Retrospective review of a series of adolescent idiopathic scoliosis patients. To perform a 3-dimensional (3D) analysis of patients with thoracic scoliosis to identify differences in the thoracic sagittal alignment measured from the standard lateral projection as compared to the "true lateral" view. It has been difficult to clinically obtain radiographs in the planes of maximum spinal deformity. Recently, 3D models of the spine have been developed using biplanar radiographic reconstructions that allow a more accurate assessment of spinal alignment. Three-dimensional spinal reconstructions using biplanar radiographs were used to evaluate the apical thoracic sagittal profile. A measurement of sagittal curvature from 2 vertebral levels above and below the thoracic apex (5 vertebrae) was recorded from the standard lateral view. The 3D reconstructions were then rotated to achieve a "true lateral" view of the apical thoracic vertebra and the sagittal apical curvature was remeasured. The difference in the 2 measures of sagittal thoracic apical alignment was compared using repeated measures ANOVA, and then correlated to the coronal thoracic Cobb magnitude using a Pearson correlation analysis (P < 0.05). Sixty-six adolescent idiopathic scoliosis patients with right thoracic scoliosis (Cobb averaged 47 degrees +/- 10 degrees ) were evaluated. The apical thoracic sagittal curvature in the standard lateral view averaged 11 degrees +/- 10 degrees of kyphosis (range: -8 degrees to 38 degrees ).
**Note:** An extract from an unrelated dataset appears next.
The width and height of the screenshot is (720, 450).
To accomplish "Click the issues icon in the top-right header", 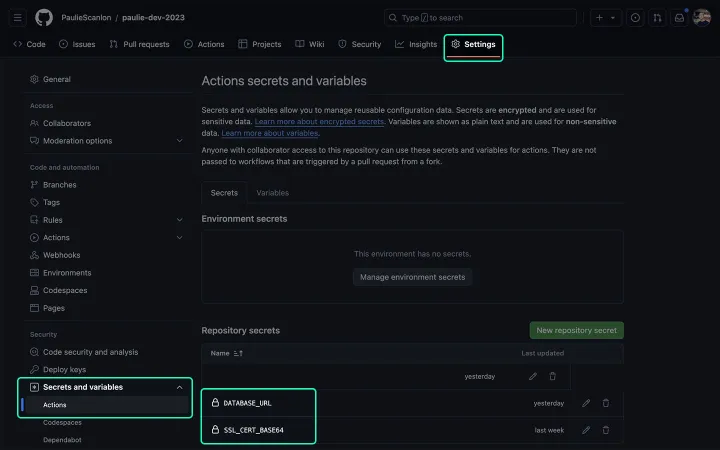I will tap(635, 18).
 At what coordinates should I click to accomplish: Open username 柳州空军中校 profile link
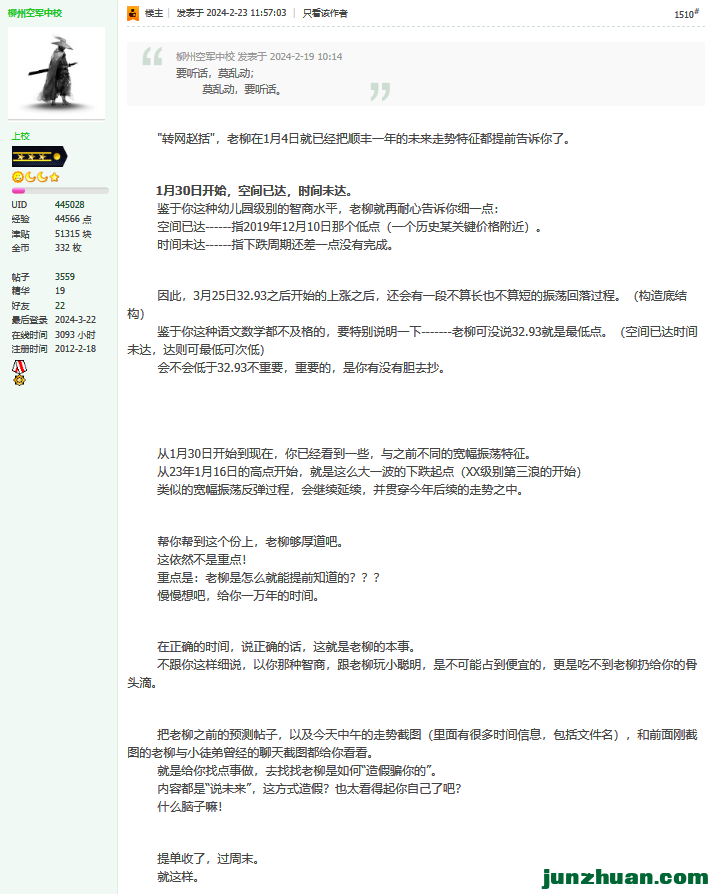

This was statistically greater (P < 0.001) than the apical sagittal curvature in the "true lateral" view that averaged 1 degrees +/- 9 degrees (range:-23 degrees to 22 degrees ). The standard lateral view was rotated an average of 13 degrees +/- 4 degrees to achieve the ideal lateral view of the thoracic apex. This 3D analysis of thoracic scoliosis demonstrated a consistent loss of kyphosis within the 5 thoracic apical vertebrae. The true apical sagittal profile was found to be overestimated by an average of 10 degrees as compared to the perceived alignment from standard lateral radiographs.